Além de registros históricos e escavações arqueológicas, os pesquisadores agora estão extraindo material genético que não corresponde somente à história conhecida da Ibéria, mas também à sua pré-história.

"Queríamos encontrar uma continuidade entre as populações antigas e modernas", disse o geneticista Iñigo Olalde, da Faculdade de Medicina de Harvard, e autor de um estudo publicado na revista Science analisando o DNA de 271 habitantes ibéricos antigos.

Nos últimos anos, os cientistas criaram cronologias semelhantes para continentes inteiros com base em amostras de DNA. Agora, os pesquisadores estão se concentrando em regiões menores.

O perfil genético ibérico mudou como resposta a acontecimentos importantes, como a conquista romana. Os pesquisadores encontraram também evidências de imigrações anteriores e até então desconhecidas.

A mais antiga amostra conhecida de DNA humano encontrada na Ibéria vem de um esqueleto de 19 mil anos atrás encontrado no norte da Espanha. Os ossos pertenciam a um caçador-coletor da Era do Gelo. Olalde e seus colegas do Instituto Max Planck, na Alemanha, descobriram que os caçadores-coletores ibéricos são descendentes de dois grupos distintos de antigos caçadores-coletores europeus.

Um desses grupos remonta a 35 mil anos atrás, descoberto graças a um esqueleto descoberto num sítio da Bélgica chamado Goyet. O povo de Goyet se espalhou pela Europa, mas foi substituído em boa parte do continente ao fim da Era do Gelo. Os primeiros sinais do segundo grupo surgem 14 mil anos atrás, observados no DNA de um esqueleto encontrado em um sítio italiano chamado Villabruna.

Mas os novos estudos mostram que, na Ibéria, os povos de Goyet e Villabruna coexistiram. Os caçadores-coletores encontrados ali apresentavam uma mistura de traços de ambos os povos.

Cerca de 7.500 anos atrás, pessoas vindas originalmente da Anatólia chegaram trazendo animais domesticados e gêneros cultivados. Noventa por cento do DNA dos esqueletos posteriores são derivados dos agricultores da Anatólia.

Outra onda chegou cerca de 4.500 anos atrás. Alguns séculos depois, nômades da região que hoje é a Rússia chegaram à Europa Oriental com cavalos e carroças. Eles se espalharam pelo continente, abandonando o estilo de vida nômade e casando-se com agricultores europeus.

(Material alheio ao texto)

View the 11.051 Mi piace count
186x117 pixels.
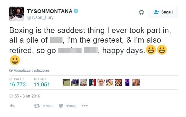coord(42,85)
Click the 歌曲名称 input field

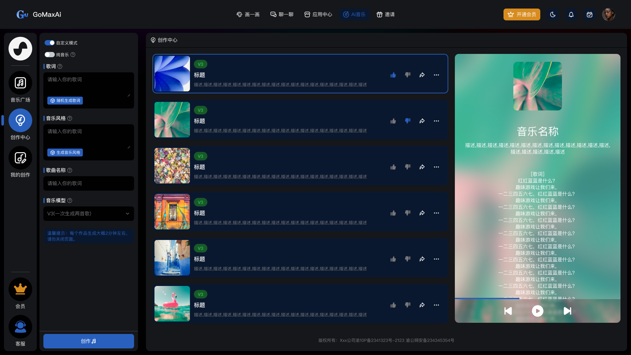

Quando chegaram à Ibéria, espalharam-se muito. Entre os ibéricos da Idade do Bronze, aproximadamente 40% de sua ancestralidade remetiam aos recém-chegados.

Cerca de 2.800 anos atrás, os ibéricos da Idade do Ferro tinham parte de sua ancestralidade ligada a povos vindos do norte e do centro da Europa. Os cientistas encontraram também um crescente número de esqueletos de ascendência norte-africana da Idade do Ferro.

A ascendência norte-africana se torna mais comum com a chegada dos romanos. A península era parte de um império que sobrevivia do comércio. Ao mesmo tempo, povos do sul da Europa e do Oriente Próximo começaram a deixar sua marca. Após a queda de Roma, os esqueletos da era muçulmana mostram cada vez mais a ascendência norte-africana e subsaariana.

Tudo isso nos traz ao presente. Em fevereiro, Clare Bycroft, da Universidade de Oxford, e sua equipe reuniram os espanhóis em cinco grupos genéticos. Em um mapa, esses grupos formam cinco faixas seguindo de norte a sul.

No auge do governo muçulmano, alguns pequenos estados cristãos sobreviviam no litoral norte da Espanha. Conforme os muçulmanos perderam poder, esses estados expandiram suas fronteiras ao sul, processo iniciado aproximadamente 900 anos atrás.

Até agora, grandes períodos de tempo separavam os estudos genéticos dos povos contemporâneos e do DNA de povos da antiguidade e pré-história. Agora, em lugares como a Ibéria, as lacunas vão sendo preenchidas, criando uma cronologia genética contínua.